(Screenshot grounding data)
----------------

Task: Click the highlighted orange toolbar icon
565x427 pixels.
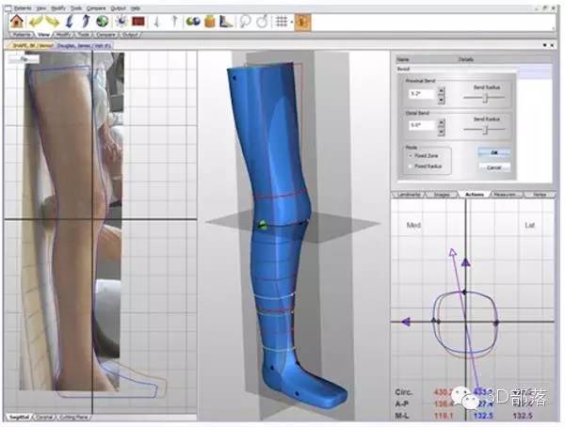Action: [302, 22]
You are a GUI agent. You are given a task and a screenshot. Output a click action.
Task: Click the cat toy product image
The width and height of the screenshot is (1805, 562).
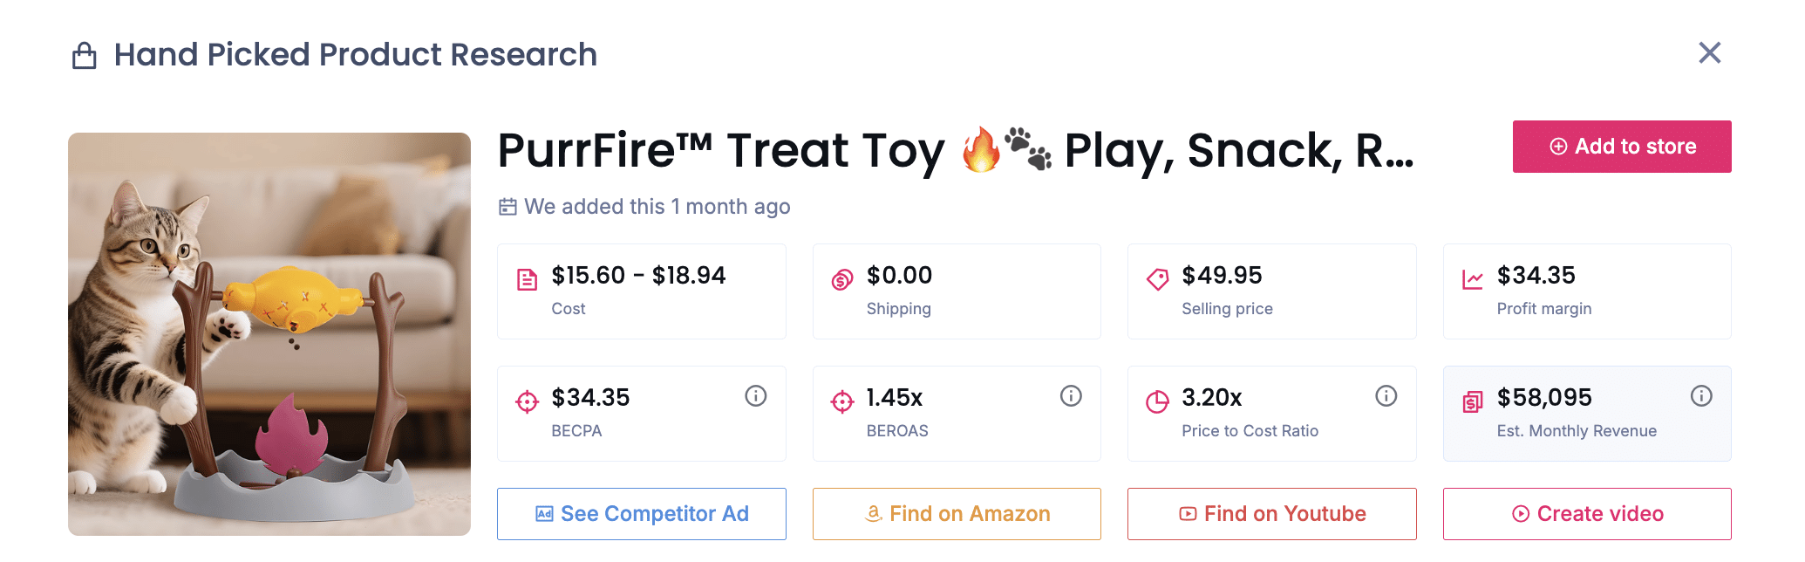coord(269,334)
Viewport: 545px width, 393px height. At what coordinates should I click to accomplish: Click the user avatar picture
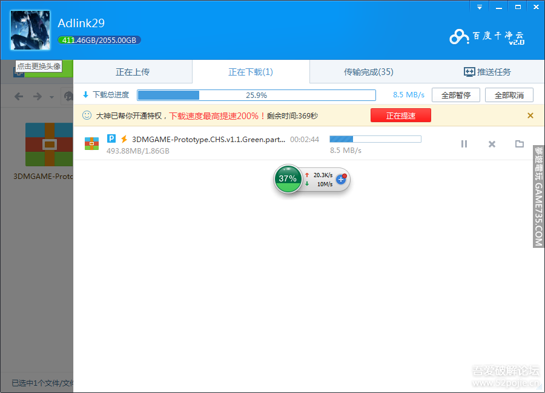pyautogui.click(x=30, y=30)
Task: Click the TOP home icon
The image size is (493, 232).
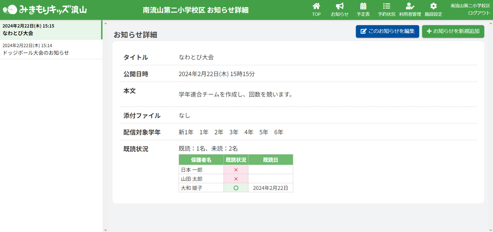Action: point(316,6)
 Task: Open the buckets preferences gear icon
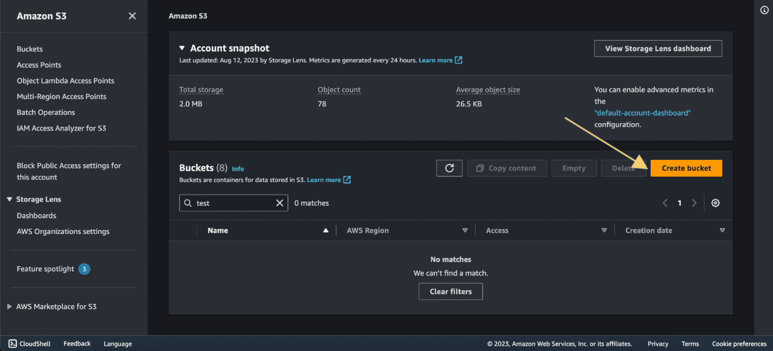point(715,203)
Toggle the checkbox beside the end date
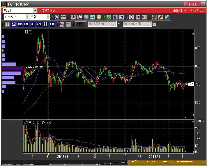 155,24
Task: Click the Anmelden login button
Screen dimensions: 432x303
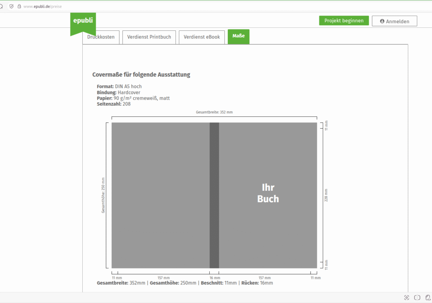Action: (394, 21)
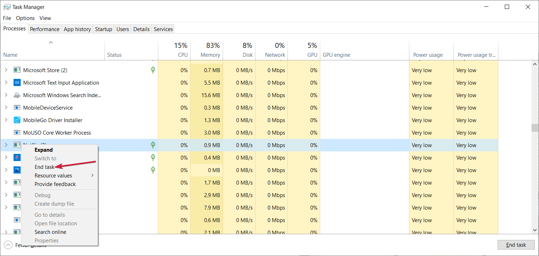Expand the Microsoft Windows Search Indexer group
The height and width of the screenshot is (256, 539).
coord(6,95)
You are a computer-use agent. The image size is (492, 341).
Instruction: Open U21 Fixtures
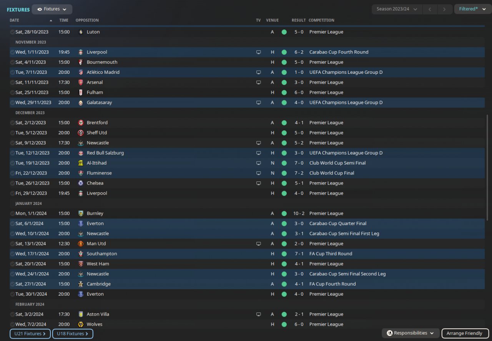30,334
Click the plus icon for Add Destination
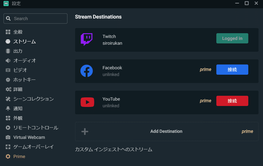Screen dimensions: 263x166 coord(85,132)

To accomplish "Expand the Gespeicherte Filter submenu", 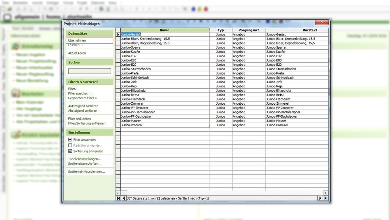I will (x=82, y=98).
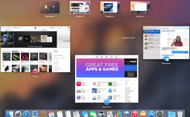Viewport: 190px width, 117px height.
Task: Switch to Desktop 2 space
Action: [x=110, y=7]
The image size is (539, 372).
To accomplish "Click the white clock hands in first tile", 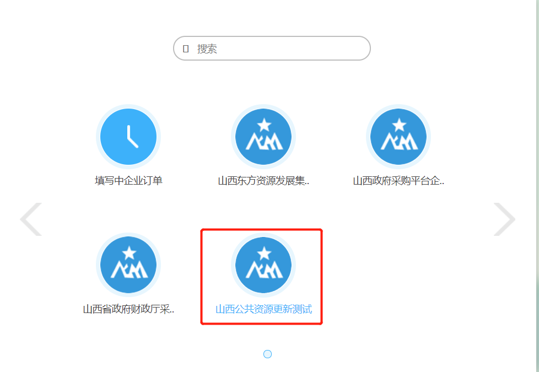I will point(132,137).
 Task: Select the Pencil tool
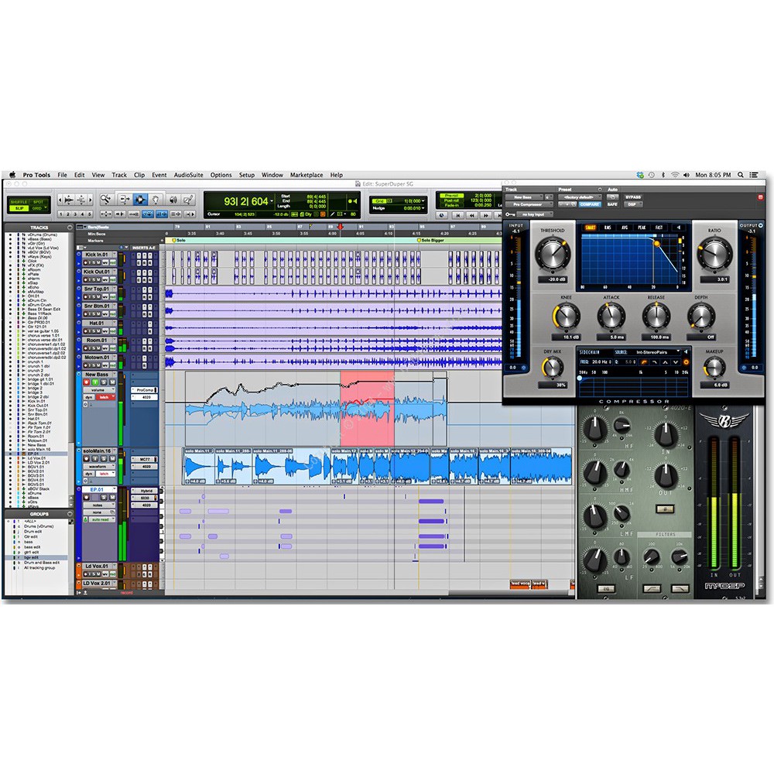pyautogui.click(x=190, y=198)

----------------

■ **INSTRUCTIONS FOR THE TASK**
Starting at the first line of the data, set down each line exactly until you have copied the line with "Task: Click the Anmelden login button", but leave the pictures out.

■ **ANSWER TO THIS TASK**
Task: Click the highlighted orange toolbar icon
565x427 pixels.
Action: [302, 22]
You are a GUI agent. You are given a task and a screenshot. Output a click action.
Task: Click the cat toy product image
The width and height of the screenshot is (1805, 562).
coord(269,334)
Viewport: 545px width, 393px height. At what coordinates should I click to accomplish: Click the user avatar picture
pyautogui.click(x=30, y=30)
Task: Click the TOP home icon
The image size is (493, 232).
Action: point(316,6)
 Task: Open the buckets preferences gear icon
point(715,203)
Toggle the checkbox beside the end date
 155,24
Task: Click the Anmelden login button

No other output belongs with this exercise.